What is asked - Rewrite the records below with every "dropdown" changed to "drop-down" and everything else left as it is, leaving out the pictures.
-- START Available data --
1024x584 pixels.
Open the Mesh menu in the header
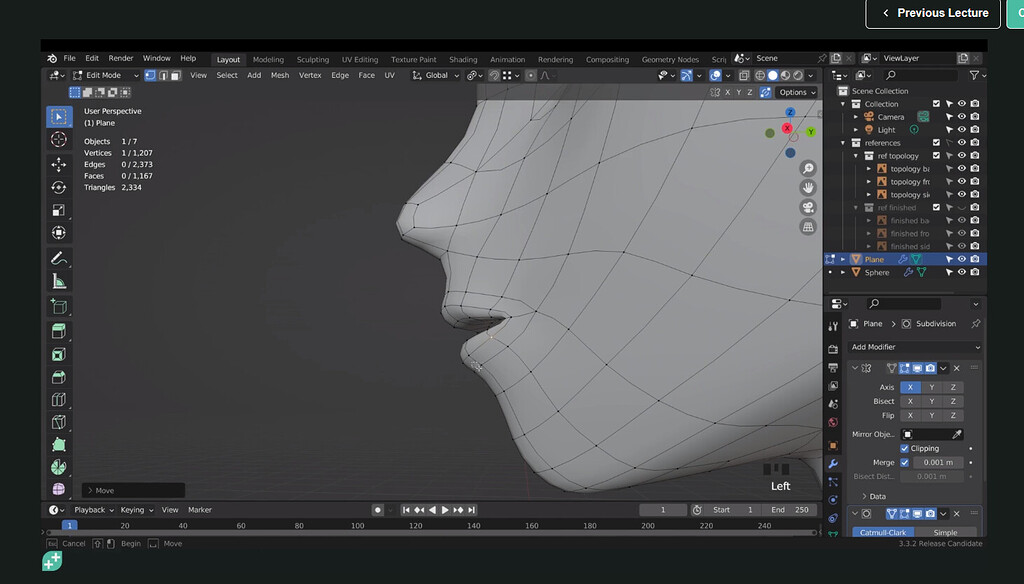280,75
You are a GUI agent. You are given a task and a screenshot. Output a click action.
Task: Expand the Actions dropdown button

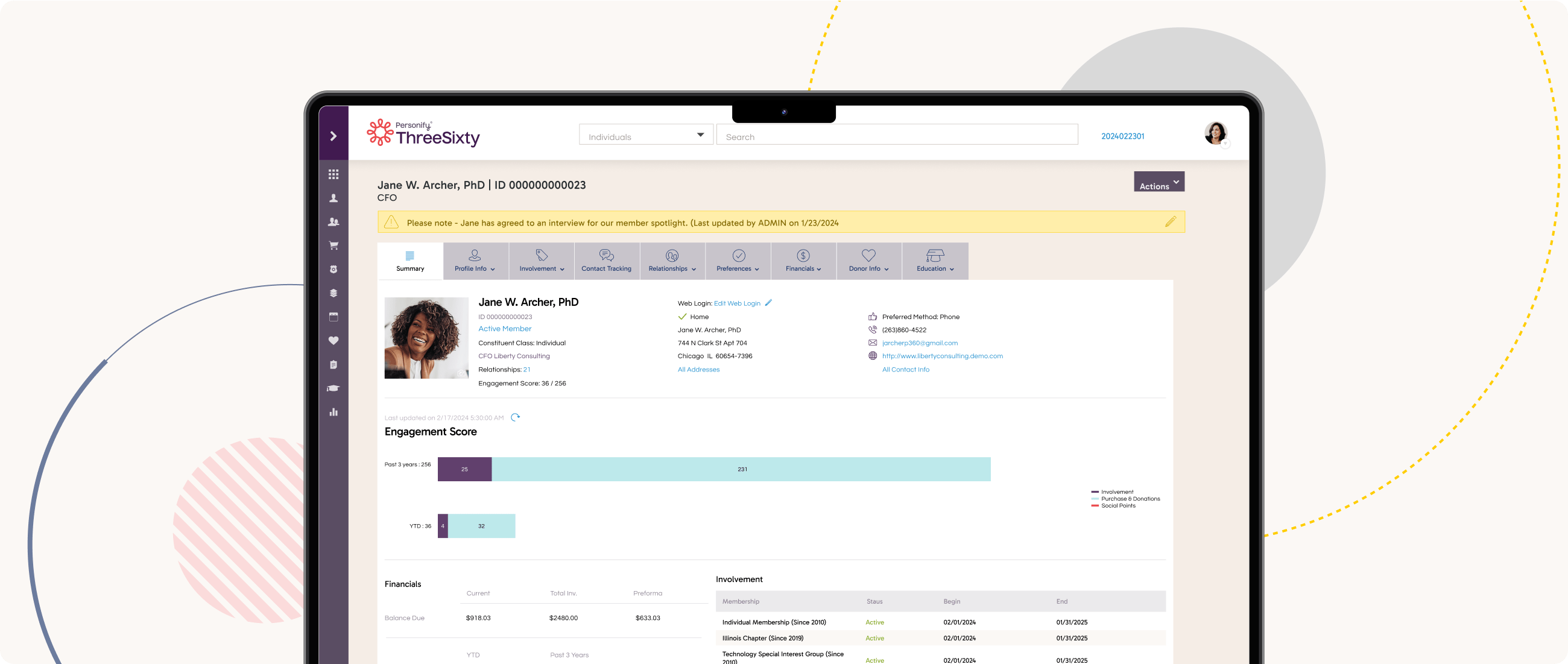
-- END Available data --
Response -
1024x584 pixels.
Open the Mesh menu in the header
280,75
You are a GUI agent. You are given a task and a screenshot. Output a click action.
Task: Expand the Actions drop-down button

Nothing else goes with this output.